Lors de ces vingt dernières années, juste avant 2015, la région ouest- africaine a réalisé des progrès notables en matière de réduction de la proportion de personnes souffrant de la faim (en baisse de 60 pour cent) se rapprochant ainsi de l’Objectif du millénaire pour le développement durable.

Aujourd’hui, pourtant au Nigéria, l’un des pays ayant enregistré les meilleurs résultats pendant cette période, nous constatons une grave crise de la faim. Les souffrances liées à la faim se répandent rapidement dans les régions du nord-est du pays où la guerre civile provoque des déplacements de population et empêche les agriculteurs de cultiver et de produire.
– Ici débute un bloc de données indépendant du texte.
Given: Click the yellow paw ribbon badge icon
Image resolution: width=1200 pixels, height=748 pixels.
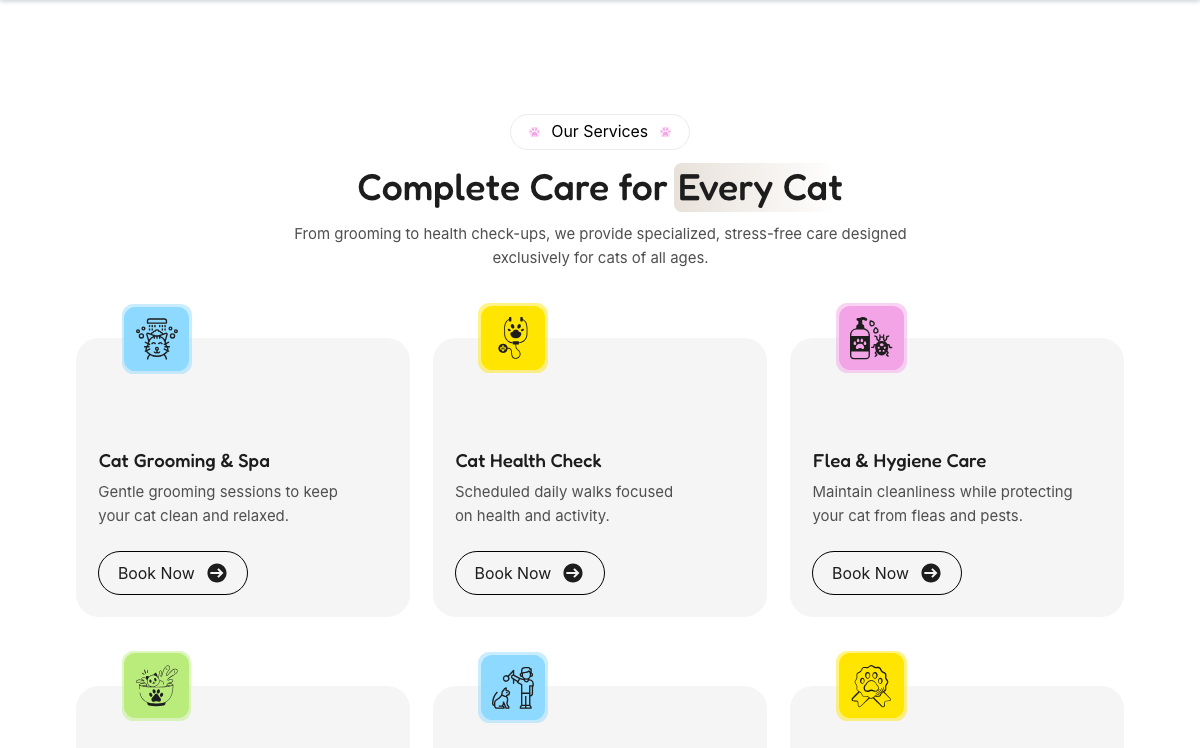Looking at the screenshot, I should [871, 686].
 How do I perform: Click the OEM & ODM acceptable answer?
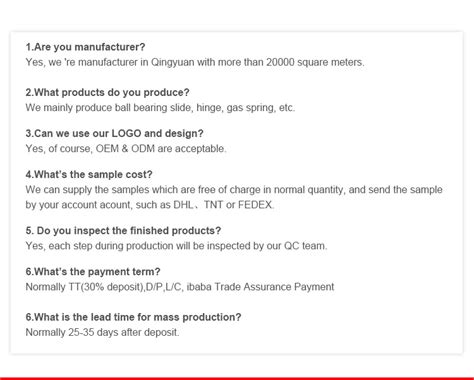[126, 149]
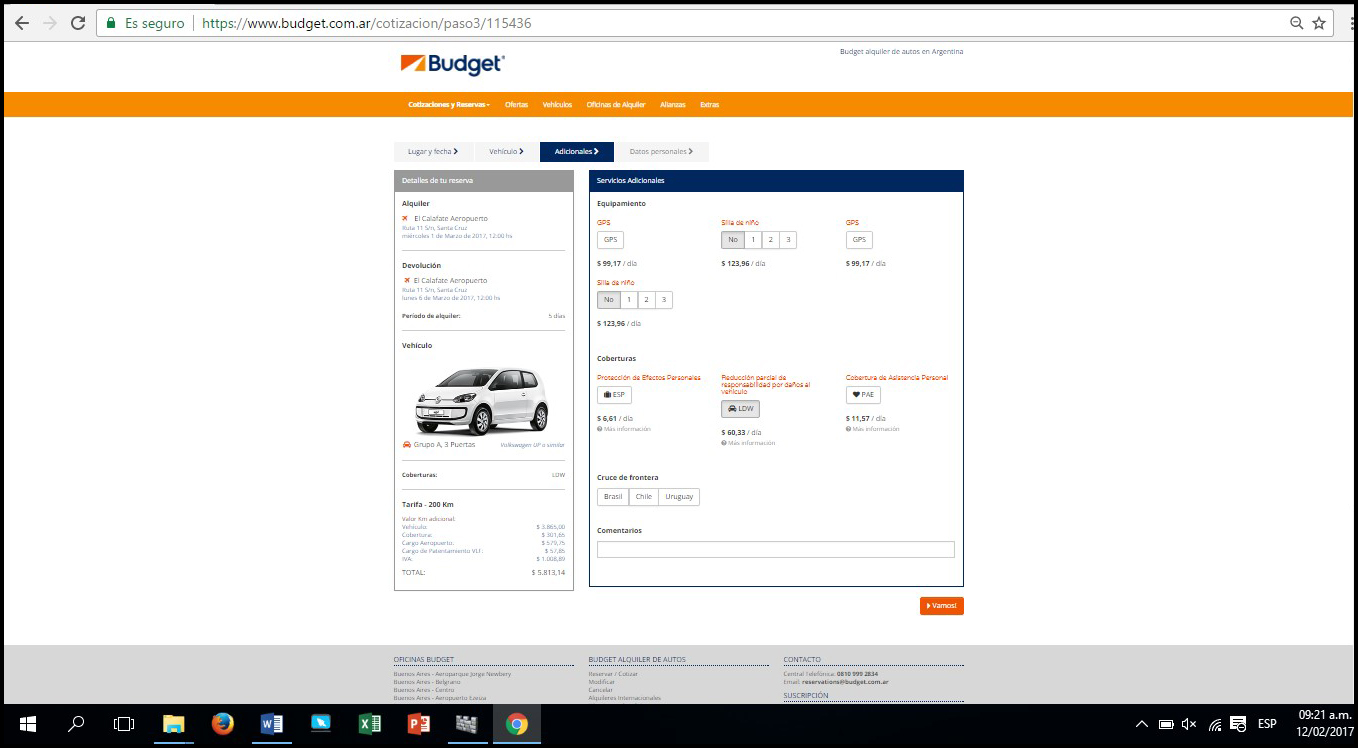This screenshot has width=1358, height=748.
Task: Open Más información under PAE coverage
Action: click(x=875, y=429)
Il y a de fortes possibilités que la tendance sur les progrès réalisés récemment s’inverse et que l’on assiste à une régression de la situation. Il devrait être hors de question que les efforts fournis soient vains.

C’est dans ce contexte particulier, que j’ai choisi de me rendre dans la région du Bassin du Lac Tchad, pour sensibiliser sur l’urgence de renforcer notre intervention face aux défis rencontrés. Jusqu’à présent, le manque d’attention et l’inadéquation des interventions n’ont fait qu’amplifier ces défis.

La crise qui prévaut dans le Bassin du Lac Tchad (constitué de plusieurs régions du Nigéria, du Cameroun, du Tchad et du Niger) est actuellement l’une des plus importantes crises humanitaires au monde, avec 11 millions de personnes ayant besoin d’aide. Parmi eux, 69 millions de personnes sont confrontées à une situation d’insécurité alimentaire grave sans oublier les 2, 5 millions de déplacés dans le même cas. Il s’agit de la deuxième plus importante crise de déplacement au monde.
Il est important de garder à l’esprit que cette crise dans la région sahélienne est multidimensionnelle et trouve ses racines dans des problèmes liés à la sécurité, à l’humanitaire, au changement climatique et à l’économie.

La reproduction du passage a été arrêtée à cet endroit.